**DETALLES DE LA TAREA**: Reproduce sin cambios las líneas de los registros comprendidas entre la que contiene "The image size is (928, 407)." y la que contiene "coord(915,151)", ambas incluidas.

Registros extraídos de una colección

---+---

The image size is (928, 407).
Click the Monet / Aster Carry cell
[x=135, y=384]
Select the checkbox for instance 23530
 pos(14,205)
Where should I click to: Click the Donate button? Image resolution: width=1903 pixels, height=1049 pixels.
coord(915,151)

---+---

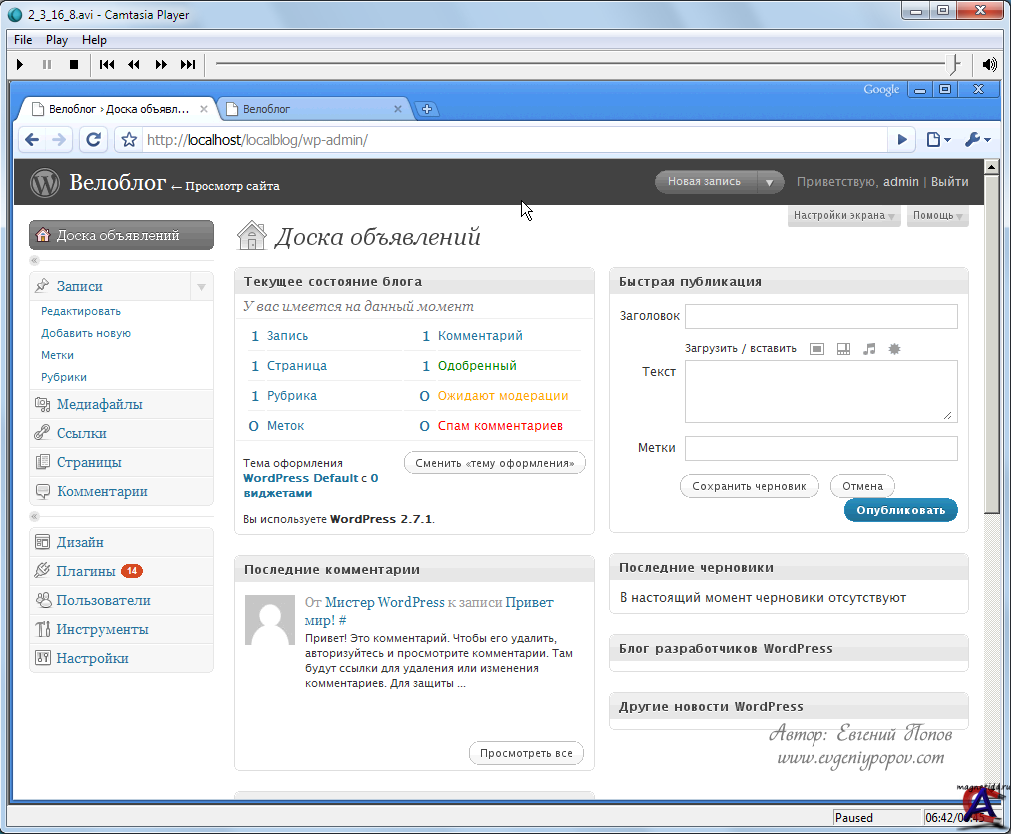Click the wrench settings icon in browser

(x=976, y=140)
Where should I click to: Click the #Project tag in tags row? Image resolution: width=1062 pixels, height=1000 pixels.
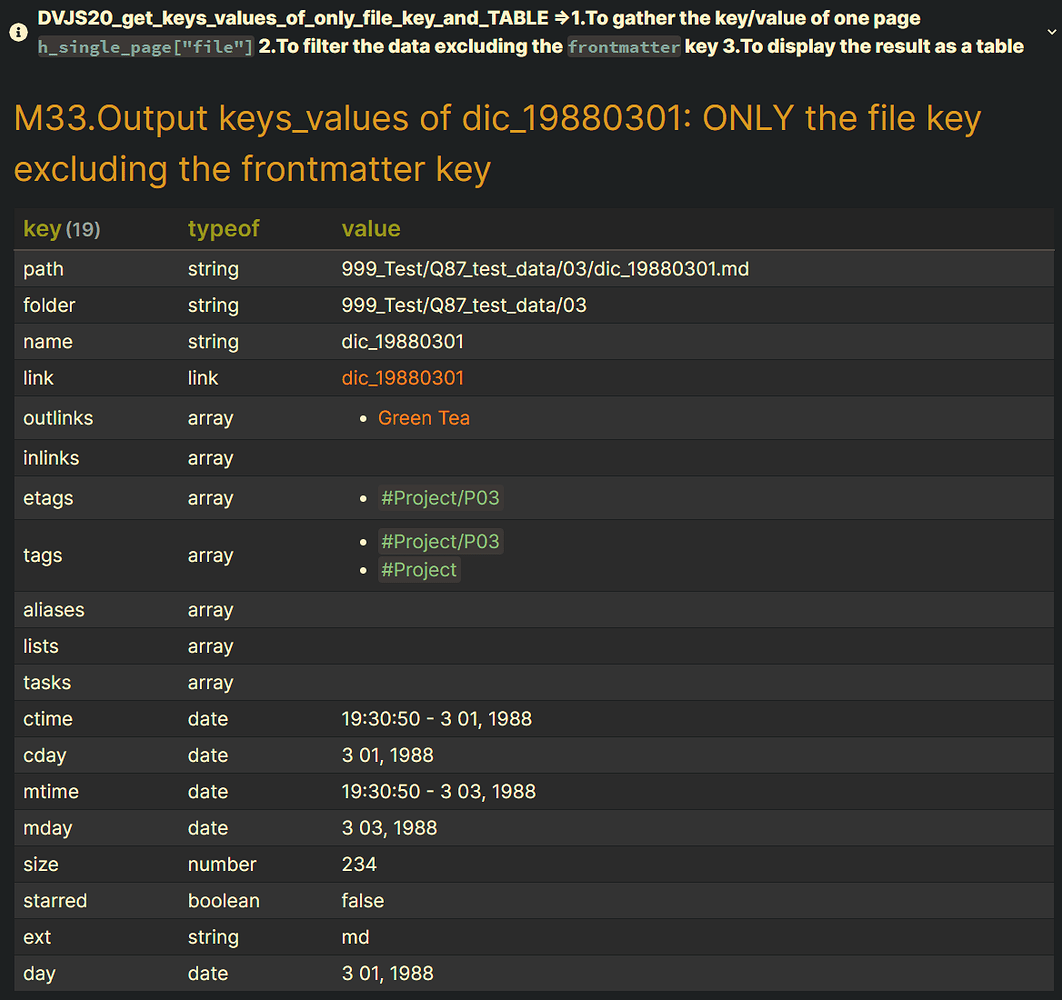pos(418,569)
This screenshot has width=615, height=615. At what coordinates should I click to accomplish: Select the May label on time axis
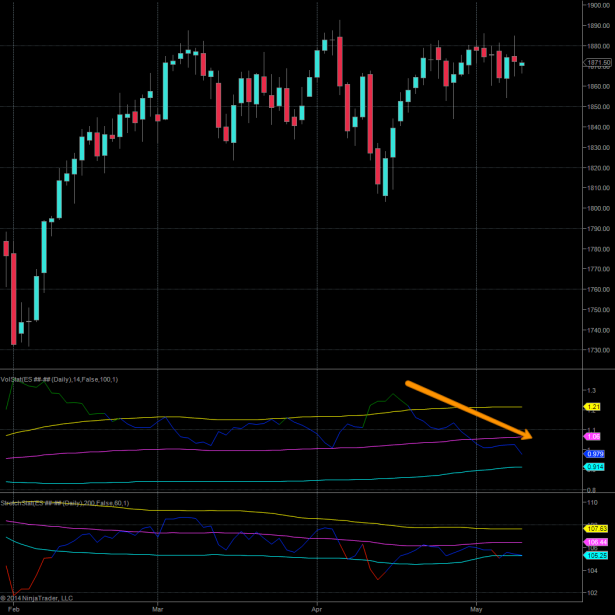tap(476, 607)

---+---

**RESULTADO DE LA TAREA**:
The image size is (928, 407).
Click the Monet / Aster Carry cell
[x=135, y=384]
Select the checkbox for instance 23530
 pos(14,205)
Where should I click to: Click the Donate button? Image resolution: width=1903 pixels, height=1049 pixels.
coord(915,151)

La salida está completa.